このとき同時に、フィルムFには、縦シールユニット300および横シールユニット209によって所定位置に縦ヒートシールおよび横ヒートシールが施される。
【0034】
充填ノズル207は、折り合わされたフィルムFの間に挿入されるように配設されている。フィルムFの縦と横がシールされてフィルムFが筒状になったときに、充填ノズル207から所定量の材料が送出される。
【0035】
次に、縦シールユニット300について説明する。
本実施形態において、フィルムFに縦シールを施す縦シール機構が高さを違えて二段構成になっている。

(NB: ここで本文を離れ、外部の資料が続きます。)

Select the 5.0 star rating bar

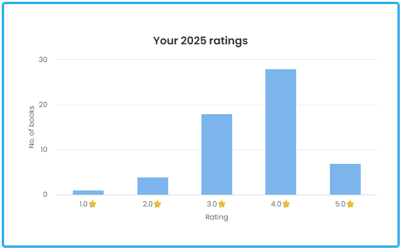345,179

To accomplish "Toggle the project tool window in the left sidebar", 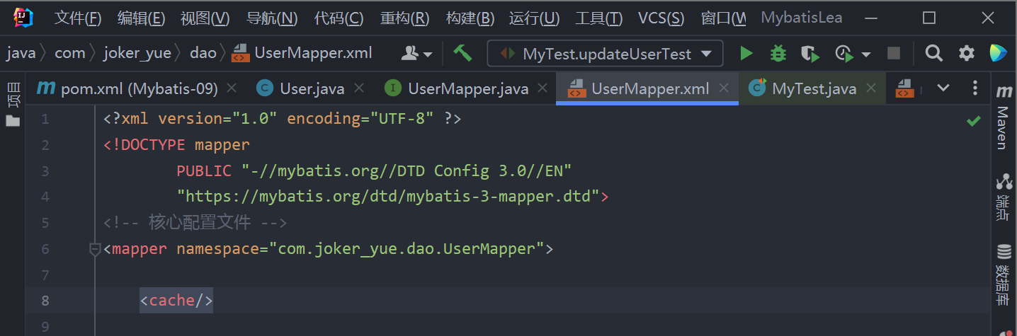I will tap(13, 104).
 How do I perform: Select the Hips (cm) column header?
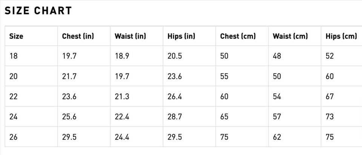(x=341, y=36)
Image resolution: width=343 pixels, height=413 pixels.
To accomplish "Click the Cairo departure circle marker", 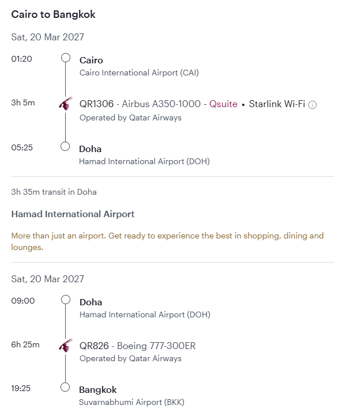I will (x=66, y=58).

すなわち、縦シールユニット300は、上段縦シール機構(第1縦シール機構)400と、上段縦シール機構400の下方に配置された下段縦シール機構(第2縦シール機構)500と、を備える。
【0036】
図2は、縦シールユニット300の正面拡大図である。
また、図3は、縦シールユニット300の右側面図である。
まず、上段縦シール機構400について説明する。
図2に示されるように、上段縦シール機構400は、上段回転軸部(第1回転軸部)410と、基端シールロール(第1シールロール)420と、先端シールロール(第2シールロール)430と、可動案内手段440と、を備える。
【0037】
ここで、図3の側面図に示すように、上段縦シール機構400は、フィルムFを表裏から挟んでヒートシールするために手前側と奥側とで一対のシール機構となっているものである。
手前側と奥側とでは基本的に同じ構成である。
なお、図3において、向かって左を手前側(前側)とし、向かって右側を奥側(後側)とする。
【0038】
上段回転軸部410は、図2に示されるように、横方向に架け渡され、その左右両端が支持基部601、601によって回転可能に軸支されている。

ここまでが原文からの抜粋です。